Do you support the current plan for construction of the Green Line?
Answer 6.1 [Yes/No Only]:
The construction of the Green Line was approved based on a cost-benefit analysis that assumed the project would be completed two years earlier than now projected, and at a lower construction cost for the entire line than is now estimated for half of the line. If the costs increase again or the project is further delayed, would you continue to support it, and why?
I believe that it makes sense to have a better transit system, according to the needs of new communities and existing ones. And if the cost projections are realistic ones, and not some skewed numbers in order to fast-track approval, then we should stick with the plan. What I would like to see is that the developments of the new stations work for the benefits of the communities, and it is not only about getting people from point A to B. We can go back to the arts and appeal of the city in this question as well, as a truly thought out plan should make the design of the new LRT lines be also an attraction.
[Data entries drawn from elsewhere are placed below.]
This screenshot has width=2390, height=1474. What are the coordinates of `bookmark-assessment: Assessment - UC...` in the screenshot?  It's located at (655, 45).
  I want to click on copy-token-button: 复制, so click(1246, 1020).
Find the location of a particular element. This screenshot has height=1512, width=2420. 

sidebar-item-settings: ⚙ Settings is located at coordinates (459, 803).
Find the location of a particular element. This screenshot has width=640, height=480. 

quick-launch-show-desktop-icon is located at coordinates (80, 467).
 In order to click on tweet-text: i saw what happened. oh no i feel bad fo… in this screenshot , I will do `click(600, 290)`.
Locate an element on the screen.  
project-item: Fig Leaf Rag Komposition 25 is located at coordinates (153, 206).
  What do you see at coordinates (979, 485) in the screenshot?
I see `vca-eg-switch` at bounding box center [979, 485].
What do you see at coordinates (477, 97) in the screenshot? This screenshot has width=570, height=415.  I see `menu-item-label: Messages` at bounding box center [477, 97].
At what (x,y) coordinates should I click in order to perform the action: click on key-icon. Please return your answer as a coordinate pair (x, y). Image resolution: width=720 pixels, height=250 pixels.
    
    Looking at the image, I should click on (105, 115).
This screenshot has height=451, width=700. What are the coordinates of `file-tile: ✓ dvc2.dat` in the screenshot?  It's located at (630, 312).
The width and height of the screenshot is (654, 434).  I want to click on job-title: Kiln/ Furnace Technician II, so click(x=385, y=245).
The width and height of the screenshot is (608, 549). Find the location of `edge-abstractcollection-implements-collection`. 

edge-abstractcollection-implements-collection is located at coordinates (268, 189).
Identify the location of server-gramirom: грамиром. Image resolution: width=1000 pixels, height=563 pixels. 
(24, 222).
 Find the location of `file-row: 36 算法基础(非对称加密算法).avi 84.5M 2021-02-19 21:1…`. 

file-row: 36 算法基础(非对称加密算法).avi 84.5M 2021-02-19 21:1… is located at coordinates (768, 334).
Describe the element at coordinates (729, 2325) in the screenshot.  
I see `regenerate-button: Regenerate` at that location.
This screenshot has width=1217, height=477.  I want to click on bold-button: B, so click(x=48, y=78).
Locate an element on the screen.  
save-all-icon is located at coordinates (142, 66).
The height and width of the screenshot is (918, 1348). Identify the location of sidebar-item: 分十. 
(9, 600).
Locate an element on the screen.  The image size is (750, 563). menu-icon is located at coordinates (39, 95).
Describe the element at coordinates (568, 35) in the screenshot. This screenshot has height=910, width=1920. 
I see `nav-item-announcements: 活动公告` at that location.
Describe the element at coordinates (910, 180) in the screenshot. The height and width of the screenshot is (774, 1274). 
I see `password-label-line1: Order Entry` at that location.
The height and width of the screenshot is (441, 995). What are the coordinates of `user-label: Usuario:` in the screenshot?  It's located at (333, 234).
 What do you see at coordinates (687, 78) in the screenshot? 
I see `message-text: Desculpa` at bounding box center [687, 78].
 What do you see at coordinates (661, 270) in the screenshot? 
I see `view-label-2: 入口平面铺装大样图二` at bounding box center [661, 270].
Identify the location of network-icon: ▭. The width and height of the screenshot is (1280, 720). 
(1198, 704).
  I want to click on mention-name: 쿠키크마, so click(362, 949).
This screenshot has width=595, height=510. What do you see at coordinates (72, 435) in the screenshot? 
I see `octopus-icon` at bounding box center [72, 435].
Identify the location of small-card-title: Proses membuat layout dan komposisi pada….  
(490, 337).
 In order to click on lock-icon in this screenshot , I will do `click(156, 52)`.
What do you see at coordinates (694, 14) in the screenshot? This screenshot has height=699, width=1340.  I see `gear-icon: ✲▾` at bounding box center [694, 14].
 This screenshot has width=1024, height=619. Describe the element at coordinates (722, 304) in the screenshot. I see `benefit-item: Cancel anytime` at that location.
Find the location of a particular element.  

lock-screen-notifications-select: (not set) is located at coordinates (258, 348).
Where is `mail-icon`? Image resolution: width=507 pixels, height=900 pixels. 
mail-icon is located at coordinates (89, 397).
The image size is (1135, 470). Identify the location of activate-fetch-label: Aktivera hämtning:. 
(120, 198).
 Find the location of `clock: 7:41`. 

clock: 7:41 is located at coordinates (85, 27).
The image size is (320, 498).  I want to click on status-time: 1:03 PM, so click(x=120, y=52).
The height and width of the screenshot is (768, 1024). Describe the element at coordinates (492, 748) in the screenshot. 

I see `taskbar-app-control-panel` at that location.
Delays and budgets may increase that is prone to happen, but at this point of the project it is about helping getting the Green Line finished, I would support pushing forward, given that the construction plans are realistic.
In July, City Council voted against a motion to hold a referendum/plebiscite on whether Calgary should bid to host the 2026 Winter Olympics bid. Do you support holding a referendum / plebiscite on whether Calgary should bid to host the 2026 Winter Olympics bid?
Answer 7.1 [Yes/No Only]:
[No Answer Provided]
Why do you support/oppose a public vote? Should the results of a vote should be binding?
I would support any type of public participation including a referendums, I believe that it is central to having a healthy democracy. That being said, we also have to take into consideration fiscal responsibility, duty that we as council are supposed to uphold. If the issue becomes a contested one, I would first push for an open communication with communities and concerned groups about the viability of an Olympic bid, and if a good majority are not satisfied with council’s positions then we can look at a referendum. The last decision was taken due to the lack of confidence council had in our current economy to being able to competitively participate in the bid, and I believe in our current economic transition that is understandable. The votes should be binding, if not I would not push for a referendum in the first place. The terms of the bid can then be studied and negotiated with many groups in order to bring a strong bid.